The electric guitar was synonymous
with rebellion, recalls Domenic Troiano, another Toronto guitar warrior, whose
best work with Bush, Mandala, The James Gang and Guess Who, as well as several
solo projects, was recently released on a 20th Century Masters anthology on Universal
Music.
"You could play it any way you wanted. There were no rules,"
Troiano says. "There was no structure to it. It didn't have the mechanics
of the piano, which I found too restrictive as a child. The electric guitar is
just a hunk of wood and some magnets, and no one could have foreseen what it became
... this fluid thing with endless possibilities. You can sustain notes, bend them
into new shapes, distort them a hundred different ways.... That was the sound
that spoke to me."
And it spoke to Fred Keeler, one of Toronto's most
innovative guitarists during Hogtown's R&B glory days in the early '60s, when
Robbie Robertson was the reigning local guitar slinger, and Keeler tagged his
every lick backing David Clayton-Thomas in The Shays.
"I learned from
watching Robbie play every guitarist in town did in those days," Keeler
remembers. "But it wasn't till I heard Hendrix's work on `Purple Haze' that
I understood the possibilities of overdrive and distortion. This was definitely
not plinky guitar music. It was wild."
Plinky is not what the electric
guitar does best. And no one would ever look at a Stratocaster, by the late 1960s
the universal icon of the rock age, and expect to hear it go plink.
"You
can't ignore the psychosexual origins of the instrument," Rik Emmett says.

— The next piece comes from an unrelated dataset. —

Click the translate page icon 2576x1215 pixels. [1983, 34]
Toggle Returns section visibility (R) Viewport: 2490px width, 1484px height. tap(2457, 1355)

"It's a guitar with a voice, a loud voice, with its own language, punctuation
and syntax. It will always demand to be heard. Danny Cidrone's brilliant solo
on Haley and The Comets' `Rock Around The Clock', Chuck Berry's riff on `Johnny
B. Goode', Hilton Valentine's primal arpeggio on The Animals' `House Of The Rising
Sun,' Eddie Cochran's work on `Summertime Blues,' The Ventures' powerful surf
rock ...
"But for all that, it's still a guitar, still fingers on strings,
still the most intimate and personal form of instrumental expression, not unlike
the guitar the Spanish balladeer of old used to play, serenading his sweetheart
on the balcony.
"The difference is, when you plug this thing in and
crank it, it's a pile-driver, pure and simple."